··· Extracted records ···

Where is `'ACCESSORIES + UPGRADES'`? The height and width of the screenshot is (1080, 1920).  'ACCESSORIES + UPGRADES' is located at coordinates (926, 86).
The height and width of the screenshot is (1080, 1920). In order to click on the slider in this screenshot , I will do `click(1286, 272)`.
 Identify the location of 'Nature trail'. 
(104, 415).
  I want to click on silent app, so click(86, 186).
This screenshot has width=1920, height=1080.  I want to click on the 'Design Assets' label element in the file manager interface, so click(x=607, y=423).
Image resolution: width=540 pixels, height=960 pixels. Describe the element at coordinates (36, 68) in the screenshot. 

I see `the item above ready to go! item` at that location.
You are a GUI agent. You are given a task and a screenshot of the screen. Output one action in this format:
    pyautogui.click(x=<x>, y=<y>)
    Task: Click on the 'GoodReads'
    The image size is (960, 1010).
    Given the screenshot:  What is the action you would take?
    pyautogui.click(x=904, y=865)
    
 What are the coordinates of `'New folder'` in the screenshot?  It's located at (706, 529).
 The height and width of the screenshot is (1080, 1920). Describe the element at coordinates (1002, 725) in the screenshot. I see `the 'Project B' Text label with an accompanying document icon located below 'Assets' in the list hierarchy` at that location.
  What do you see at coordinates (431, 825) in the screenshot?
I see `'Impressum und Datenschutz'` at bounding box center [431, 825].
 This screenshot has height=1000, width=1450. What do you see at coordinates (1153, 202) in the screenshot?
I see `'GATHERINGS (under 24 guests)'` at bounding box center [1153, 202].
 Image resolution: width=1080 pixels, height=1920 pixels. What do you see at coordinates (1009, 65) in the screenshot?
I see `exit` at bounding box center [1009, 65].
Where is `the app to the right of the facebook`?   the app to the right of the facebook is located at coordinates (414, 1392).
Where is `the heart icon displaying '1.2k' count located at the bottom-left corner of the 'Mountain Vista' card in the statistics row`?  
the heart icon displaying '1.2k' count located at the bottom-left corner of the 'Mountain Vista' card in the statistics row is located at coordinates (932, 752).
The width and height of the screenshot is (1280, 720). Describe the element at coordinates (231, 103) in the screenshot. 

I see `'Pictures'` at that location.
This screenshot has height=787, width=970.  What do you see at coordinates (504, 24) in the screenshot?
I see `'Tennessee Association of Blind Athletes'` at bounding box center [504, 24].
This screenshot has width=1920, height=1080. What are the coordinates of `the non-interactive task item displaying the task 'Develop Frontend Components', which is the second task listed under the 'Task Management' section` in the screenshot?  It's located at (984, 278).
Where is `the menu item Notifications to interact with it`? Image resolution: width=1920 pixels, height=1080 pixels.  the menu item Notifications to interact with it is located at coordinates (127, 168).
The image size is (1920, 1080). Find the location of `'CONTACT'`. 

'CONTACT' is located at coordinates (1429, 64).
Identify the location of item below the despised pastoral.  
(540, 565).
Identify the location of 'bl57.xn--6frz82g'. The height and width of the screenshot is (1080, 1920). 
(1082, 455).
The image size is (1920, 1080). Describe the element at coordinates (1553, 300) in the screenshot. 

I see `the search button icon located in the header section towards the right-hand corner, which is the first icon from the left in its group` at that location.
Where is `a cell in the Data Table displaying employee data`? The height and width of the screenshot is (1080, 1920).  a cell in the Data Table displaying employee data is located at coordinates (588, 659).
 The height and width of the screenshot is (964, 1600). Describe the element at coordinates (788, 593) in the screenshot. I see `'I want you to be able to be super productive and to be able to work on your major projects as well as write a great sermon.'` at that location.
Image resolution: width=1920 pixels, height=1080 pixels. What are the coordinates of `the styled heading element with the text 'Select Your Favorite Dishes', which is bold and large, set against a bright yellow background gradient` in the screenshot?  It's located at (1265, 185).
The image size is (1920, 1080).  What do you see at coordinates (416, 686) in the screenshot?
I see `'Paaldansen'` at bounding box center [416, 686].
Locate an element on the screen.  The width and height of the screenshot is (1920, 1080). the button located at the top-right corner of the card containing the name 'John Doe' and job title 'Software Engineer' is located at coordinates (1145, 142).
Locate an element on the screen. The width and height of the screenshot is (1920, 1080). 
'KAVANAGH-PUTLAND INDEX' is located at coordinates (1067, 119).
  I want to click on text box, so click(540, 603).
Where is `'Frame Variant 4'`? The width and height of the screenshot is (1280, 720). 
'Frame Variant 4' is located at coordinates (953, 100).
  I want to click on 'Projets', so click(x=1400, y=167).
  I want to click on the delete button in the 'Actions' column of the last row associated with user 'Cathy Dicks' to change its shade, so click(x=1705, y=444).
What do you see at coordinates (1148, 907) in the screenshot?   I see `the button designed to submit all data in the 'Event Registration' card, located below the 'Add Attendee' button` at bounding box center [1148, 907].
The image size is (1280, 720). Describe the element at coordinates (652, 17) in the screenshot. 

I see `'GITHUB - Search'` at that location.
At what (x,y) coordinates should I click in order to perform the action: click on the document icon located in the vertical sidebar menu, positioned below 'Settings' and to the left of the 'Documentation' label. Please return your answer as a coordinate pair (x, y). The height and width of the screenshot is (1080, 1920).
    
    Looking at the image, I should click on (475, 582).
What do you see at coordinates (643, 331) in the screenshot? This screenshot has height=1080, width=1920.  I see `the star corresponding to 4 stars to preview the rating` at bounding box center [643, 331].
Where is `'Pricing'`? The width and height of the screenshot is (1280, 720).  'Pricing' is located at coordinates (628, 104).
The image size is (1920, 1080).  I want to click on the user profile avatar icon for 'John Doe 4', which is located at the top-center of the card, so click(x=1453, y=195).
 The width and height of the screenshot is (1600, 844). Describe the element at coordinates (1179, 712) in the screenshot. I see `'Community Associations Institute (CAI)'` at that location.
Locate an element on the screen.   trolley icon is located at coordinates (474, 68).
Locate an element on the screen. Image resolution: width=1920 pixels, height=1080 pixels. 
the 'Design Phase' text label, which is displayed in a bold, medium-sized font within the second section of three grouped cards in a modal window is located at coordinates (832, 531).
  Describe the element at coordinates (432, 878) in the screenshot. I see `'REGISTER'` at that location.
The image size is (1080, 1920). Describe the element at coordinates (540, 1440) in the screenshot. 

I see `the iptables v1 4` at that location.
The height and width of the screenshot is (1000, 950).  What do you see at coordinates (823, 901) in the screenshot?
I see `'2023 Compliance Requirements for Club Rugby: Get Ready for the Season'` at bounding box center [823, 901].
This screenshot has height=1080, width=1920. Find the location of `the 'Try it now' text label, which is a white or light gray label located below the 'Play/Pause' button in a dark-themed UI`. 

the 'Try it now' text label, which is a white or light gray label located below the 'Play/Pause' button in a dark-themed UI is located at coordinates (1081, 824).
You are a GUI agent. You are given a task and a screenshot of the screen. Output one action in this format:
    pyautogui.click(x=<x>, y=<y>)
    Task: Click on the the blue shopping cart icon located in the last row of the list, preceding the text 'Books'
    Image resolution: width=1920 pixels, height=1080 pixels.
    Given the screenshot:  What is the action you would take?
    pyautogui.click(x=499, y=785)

···

> [Directive]:
Update all the entries by changing every "GUI agent" to "screen assistant" and leaving everything else unchanged.

> [Final result]:
Where is `'ACCESSORIES + UPGRADES'`? The height and width of the screenshot is (1080, 1920).  'ACCESSORIES + UPGRADES' is located at coordinates (926, 86).
The height and width of the screenshot is (1080, 1920). In order to click on the slider in this screenshot , I will do `click(1286, 272)`.
 Identify the location of 'Nature trail'. 
(104, 415).
  I want to click on silent app, so click(86, 186).
This screenshot has width=1920, height=1080.  I want to click on the 'Design Assets' label element in the file manager interface, so click(x=607, y=423).
Image resolution: width=540 pixels, height=960 pixels. Describe the element at coordinates (36, 68) in the screenshot. 

I see `the item above ready to go! item` at that location.
You are a screen assistant. You are given a task and a screenshot of the screen. Output one action in this format:
    pyautogui.click(x=<x>, y=<y>)
    Task: Click on the 'GoodReads'
    The image size is (960, 1010).
    Given the screenshot:  What is the action you would take?
    pyautogui.click(x=904, y=865)
    
 What are the coordinates of `'New folder'` in the screenshot?  It's located at (706, 529).
 The height and width of the screenshot is (1080, 1920). Describe the element at coordinates (1002, 725) in the screenshot. I see `the 'Project B' Text label with an accompanying document icon located below 'Assets' in the list hierarchy` at that location.
  What do you see at coordinates (431, 825) in the screenshot?
I see `'Impressum und Datenschutz'` at bounding box center [431, 825].
 This screenshot has height=1000, width=1450. What do you see at coordinates (1153, 202) in the screenshot?
I see `'GATHERINGS (under 24 guests)'` at bounding box center [1153, 202].
 Image resolution: width=1080 pixels, height=1920 pixels. What do you see at coordinates (1009, 65) in the screenshot?
I see `exit` at bounding box center [1009, 65].
Where is `the app to the right of the facebook`?   the app to the right of the facebook is located at coordinates (414, 1392).
Where is `the heart icon displaying '1.2k' count located at the bottom-left corner of the 'Mountain Vista' card in the statistics row`?  
the heart icon displaying '1.2k' count located at the bottom-left corner of the 'Mountain Vista' card in the statistics row is located at coordinates (932, 752).
The width and height of the screenshot is (1280, 720). Describe the element at coordinates (231, 103) in the screenshot. 

I see `'Pictures'` at that location.
This screenshot has height=787, width=970.  What do you see at coordinates (504, 24) in the screenshot?
I see `'Tennessee Association of Blind Athletes'` at bounding box center [504, 24].
This screenshot has width=1920, height=1080. What are the coordinates of `the non-interactive task item displaying the task 'Develop Frontend Components', which is the second task listed under the 'Task Management' section` in the screenshot?  It's located at (984, 278).
Where is `the menu item Notifications to interact with it`? Image resolution: width=1920 pixels, height=1080 pixels.  the menu item Notifications to interact with it is located at coordinates (127, 168).
The image size is (1920, 1080). Find the location of `'CONTACT'`. 

'CONTACT' is located at coordinates (1429, 64).
Identify the location of item below the despised pastoral.  
(540, 565).
Identify the location of 'bl57.xn--6frz82g'. The height and width of the screenshot is (1080, 1920). 
(1082, 455).
The image size is (1920, 1080). Describe the element at coordinates (1553, 300) in the screenshot. 

I see `the search button icon located in the header section towards the right-hand corner, which is the first icon from the left in its group` at that location.
Where is `a cell in the Data Table displaying employee data`? The height and width of the screenshot is (1080, 1920).  a cell in the Data Table displaying employee data is located at coordinates (588, 659).
 The height and width of the screenshot is (964, 1600). Describe the element at coordinates (788, 593) in the screenshot. I see `'I want you to be able to be super productive and to be able to work on your major projects as well as write a great sermon.'` at that location.
Image resolution: width=1920 pixels, height=1080 pixels. What are the coordinates of `the styled heading element with the text 'Select Your Favorite Dishes', which is bold and large, set against a bright yellow background gradient` in the screenshot?  It's located at (1265, 185).
The image size is (1920, 1080).  What do you see at coordinates (416, 686) in the screenshot?
I see `'Paaldansen'` at bounding box center [416, 686].
Locate an element on the screen.  The width and height of the screenshot is (1920, 1080). the button located at the top-right corner of the card containing the name 'John Doe' and job title 'Software Engineer' is located at coordinates (1145, 142).
Locate an element on the screen. The width and height of the screenshot is (1920, 1080). 
'KAVANAGH-PUTLAND INDEX' is located at coordinates (1067, 119).
  I want to click on text box, so click(540, 603).
Where is `'Frame Variant 4'`? The width and height of the screenshot is (1280, 720). 
'Frame Variant 4' is located at coordinates (953, 100).
  I want to click on 'Projets', so click(x=1400, y=167).
  I want to click on the delete button in the 'Actions' column of the last row associated with user 'Cathy Dicks' to change its shade, so click(x=1705, y=444).
What do you see at coordinates (1148, 907) in the screenshot?   I see `the button designed to submit all data in the 'Event Registration' card, located below the 'Add Attendee' button` at bounding box center [1148, 907].
The image size is (1280, 720). Describe the element at coordinates (652, 17) in the screenshot. 

I see `'GITHUB - Search'` at that location.
At what (x,y) coordinates should I click in order to perform the action: click on the document icon located in the vertical sidebar menu, positioned below 'Settings' and to the left of the 'Documentation' label. Please return your answer as a coordinate pair (x, y). The height and width of the screenshot is (1080, 1920).
    
    Looking at the image, I should click on (475, 582).
What do you see at coordinates (643, 331) in the screenshot? This screenshot has height=1080, width=1920.  I see `the star corresponding to 4 stars to preview the rating` at bounding box center [643, 331].
Where is `'Pricing'`? The width and height of the screenshot is (1280, 720).  'Pricing' is located at coordinates (628, 104).
The image size is (1920, 1080).  I want to click on the user profile avatar icon for 'John Doe 4', which is located at the top-center of the card, so click(x=1453, y=195).
 The width and height of the screenshot is (1600, 844). Describe the element at coordinates (1179, 712) in the screenshot. I see `'Community Associations Institute (CAI)'` at that location.
Locate an element on the screen.   trolley icon is located at coordinates (474, 68).
Locate an element on the screen. Image resolution: width=1920 pixels, height=1080 pixels. 
the 'Design Phase' text label, which is displayed in a bold, medium-sized font within the second section of three grouped cards in a modal window is located at coordinates (832, 531).
  Describe the element at coordinates (432, 878) in the screenshot. I see `'REGISTER'` at that location.
The image size is (1080, 1920). Describe the element at coordinates (540, 1440) in the screenshot. 

I see `the iptables v1 4` at that location.
The height and width of the screenshot is (1000, 950).  What do you see at coordinates (823, 901) in the screenshot?
I see `'2023 Compliance Requirements for Club Rugby: Get Ready for the Season'` at bounding box center [823, 901].
This screenshot has height=1080, width=1920. Find the location of `the 'Try it now' text label, which is a white or light gray label located below the 'Play/Pause' button in a dark-themed UI`. 

the 'Try it now' text label, which is a white or light gray label located below the 'Play/Pause' button in a dark-themed UI is located at coordinates (1081, 824).
You are a screen assistant. You are given a task and a screenshot of the screen. Output one action in this format:
    pyautogui.click(x=<x>, y=<y>)
    Task: Click on the the blue shopping cart icon located in the last row of the list, preceding the text 'Books'
    Image resolution: width=1920 pixels, height=1080 pixels.
    Given the screenshot:  What is the action you would take?
    pyautogui.click(x=499, y=785)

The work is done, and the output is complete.